### Task description
Of all the entries below, only the lines from the one with "You are a GUI" up to and including the one with "Estandarización de la" are to be duplicated exactly.

*** Excerpted records ***

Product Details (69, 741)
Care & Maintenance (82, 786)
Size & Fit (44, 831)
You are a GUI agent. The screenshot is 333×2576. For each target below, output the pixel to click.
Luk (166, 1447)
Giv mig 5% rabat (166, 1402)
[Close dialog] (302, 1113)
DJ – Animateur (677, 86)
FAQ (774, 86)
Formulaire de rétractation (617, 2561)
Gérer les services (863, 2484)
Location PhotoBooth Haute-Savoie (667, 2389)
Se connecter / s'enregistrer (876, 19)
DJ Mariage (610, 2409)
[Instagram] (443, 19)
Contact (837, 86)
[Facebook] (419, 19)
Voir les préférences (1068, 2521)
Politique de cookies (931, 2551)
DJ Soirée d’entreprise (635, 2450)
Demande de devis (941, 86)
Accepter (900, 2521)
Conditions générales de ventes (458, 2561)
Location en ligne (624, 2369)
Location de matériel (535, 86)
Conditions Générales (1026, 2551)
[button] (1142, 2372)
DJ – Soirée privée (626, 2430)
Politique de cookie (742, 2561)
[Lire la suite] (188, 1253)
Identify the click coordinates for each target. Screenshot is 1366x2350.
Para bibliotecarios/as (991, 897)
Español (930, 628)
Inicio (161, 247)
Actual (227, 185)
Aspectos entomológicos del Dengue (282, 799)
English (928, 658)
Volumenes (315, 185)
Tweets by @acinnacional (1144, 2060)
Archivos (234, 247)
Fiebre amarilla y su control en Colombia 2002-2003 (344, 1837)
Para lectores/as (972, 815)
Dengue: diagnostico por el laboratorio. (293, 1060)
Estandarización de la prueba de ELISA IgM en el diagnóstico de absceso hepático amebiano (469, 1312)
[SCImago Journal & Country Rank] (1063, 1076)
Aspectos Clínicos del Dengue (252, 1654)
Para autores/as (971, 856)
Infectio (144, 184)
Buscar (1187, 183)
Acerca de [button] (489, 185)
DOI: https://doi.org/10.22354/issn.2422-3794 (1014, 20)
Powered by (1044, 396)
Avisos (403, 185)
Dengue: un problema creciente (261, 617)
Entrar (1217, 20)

*** End of Excerpted records ***

### Solution to the problem
You are a GUI agent. The screenshot is 333×2576. For each target below, output the pixel to click.
Luk (166, 1447)
Giv mig 5% rabat (166, 1402)
[Close dialog] (302, 1113)
DJ – Animateur (677, 86)
FAQ (774, 86)
Formulaire de rétractation (617, 2561)
Gérer les services (863, 2484)
Location PhotoBooth Haute-Savoie (667, 2389)
Se connecter / s'enregistrer (876, 19)
DJ Mariage (610, 2409)
[Instagram] (443, 19)
Contact (837, 86)
[Facebook] (419, 19)
Voir les préférences (1068, 2521)
Politique de cookies (931, 2551)
DJ Soirée d’entreprise (635, 2450)
Demande de devis (941, 86)
Accepter (900, 2521)
Conditions générales de ventes (458, 2561)
Location en ligne (624, 2369)
Location de matériel (535, 86)
Conditions Générales (1026, 2551)
[button] (1142, 2372)
DJ – Soirée privée (626, 2430)
Politique de cookie (742, 2561)
[Lire la suite] (188, 1253)
Identify the click coordinates for each target. Screenshot is 1366x2350.
Para bibliotecarios/as (991, 897)
Español (930, 628)
Inicio (161, 247)
Actual (227, 185)
Aspectos entomológicos del Dengue (282, 799)
English (928, 658)
Volumenes (315, 185)
Tweets by @acinnacional (1144, 2060)
Archivos (234, 247)
Fiebre amarilla y su control en Colombia 2002-2003 (344, 1837)
Para lectores/as (972, 815)
Dengue: diagnostico por el laboratorio. (293, 1060)
Estandarización de la prueba de ELISA IgM en el diagnóstico de absceso hepático amebiano (469, 1312)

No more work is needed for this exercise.